Hättest du lieber mehr Zeit oder mehr Geld?

Beides! Über den abstrakten Begriff von «zu wenig Zeit» kann ich nicht klagen.

Die Selbstorganisation lässt mir da oberflächlich betrachtet freie Hand. Natürlich muss der Zaster ins Trockene. Es ist schon so, dass Jobs Priorität haben und den Rhythmus bestimmen. Als Selbständige*r hat man zumindest die Illusion, man könne über das kostbare Gut frei verfügen, was natürlich nur bedingt stimmt.

Und was das Geld angeht: Von Gier bin ich sicher nicht getrieben, aber etwas mehr Geld würde ich alleweil ertragen. Man kann so viel mehr tun damit, als sich sein kleines Gärtchen und das Schloss aufzuplustern. Die Möglichkeiten sind schier unbegrenzt.

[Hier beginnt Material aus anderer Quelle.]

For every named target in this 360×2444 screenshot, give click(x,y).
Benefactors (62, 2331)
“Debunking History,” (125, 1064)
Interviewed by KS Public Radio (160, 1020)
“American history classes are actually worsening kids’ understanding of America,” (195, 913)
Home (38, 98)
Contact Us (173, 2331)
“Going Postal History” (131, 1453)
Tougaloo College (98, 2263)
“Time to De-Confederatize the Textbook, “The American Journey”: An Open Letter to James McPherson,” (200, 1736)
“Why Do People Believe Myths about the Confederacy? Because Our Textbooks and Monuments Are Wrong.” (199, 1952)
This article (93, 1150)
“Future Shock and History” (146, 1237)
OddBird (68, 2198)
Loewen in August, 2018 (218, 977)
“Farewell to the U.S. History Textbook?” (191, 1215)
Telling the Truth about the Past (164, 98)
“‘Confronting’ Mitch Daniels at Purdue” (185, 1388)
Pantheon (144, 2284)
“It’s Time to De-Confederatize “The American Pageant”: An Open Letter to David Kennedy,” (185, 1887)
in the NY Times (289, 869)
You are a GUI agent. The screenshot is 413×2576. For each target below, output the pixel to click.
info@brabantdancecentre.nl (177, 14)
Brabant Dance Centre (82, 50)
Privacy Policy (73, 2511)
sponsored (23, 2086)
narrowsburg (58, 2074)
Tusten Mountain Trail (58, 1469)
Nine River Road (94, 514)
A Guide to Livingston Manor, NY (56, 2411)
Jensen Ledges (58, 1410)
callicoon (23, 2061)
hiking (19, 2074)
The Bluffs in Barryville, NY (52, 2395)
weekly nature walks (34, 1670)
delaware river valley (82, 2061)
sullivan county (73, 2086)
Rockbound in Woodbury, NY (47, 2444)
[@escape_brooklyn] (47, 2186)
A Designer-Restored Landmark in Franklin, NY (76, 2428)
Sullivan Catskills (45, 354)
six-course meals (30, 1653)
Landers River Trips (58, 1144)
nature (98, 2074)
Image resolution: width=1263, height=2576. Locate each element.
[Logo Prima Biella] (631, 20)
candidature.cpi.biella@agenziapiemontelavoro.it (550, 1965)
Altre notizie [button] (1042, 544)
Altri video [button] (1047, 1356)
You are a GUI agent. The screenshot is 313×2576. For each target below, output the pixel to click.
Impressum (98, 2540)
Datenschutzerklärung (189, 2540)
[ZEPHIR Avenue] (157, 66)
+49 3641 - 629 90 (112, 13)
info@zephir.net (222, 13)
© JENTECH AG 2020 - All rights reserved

Aber: Ist die Gesundheit angeschlagen, nützt alles nichts. Es ist das wohl wichtigste Gut neben dem Lieben und geliebt werden.

Bist neidisch auf Menschen, die mehr Geld haben als du?

Nein, eigentlich nicht und ich mag es jedem Menschen gönnen, sofern er im Reinen ist damit. Aber zugegeben, nebst aller Bescheidenheit neigt mein kleiner, persönlicher Hedonismus schon zu überschwänglicher Verschwendung und dem Zelebrieren des Festes dieses zeitbeschränkten Lebens. Manchmal würde ich gerne mit Geld um mich schmeissen und es flächenmässig verteilen, an jene, welche es nötiger haben als ich. Zudem habe ich kein Problem damit mich selber zu verwöhnen.

Was sagst du zur Aussage, dass jede*r seines eigenen Glückes Schmied*in ist?

Das stimmt nur bedingt. Zudem ist Glück und Geld nicht unbedingt im gleichen Topf zu kochen. Wie gesagt, was nützt die Kohle bei gebrochenem Herzen oder lädiertem Leib?

Dass Fleiss, Geschick, Ausdauer und Geduld auch in finanziellen Belangen Blüte treiben können, ist unbestreitbar. Ich glaube aber, es braucht auch die herzhafte Leidenschaft für das eigene Tun und manchmal Glück im richtigen Moment und am richtigen Ort. Zudem braucht man Freund*innen und Menschen, welche an einen glauben und mittragen, unterstützen. Alleine schafft man es nicht!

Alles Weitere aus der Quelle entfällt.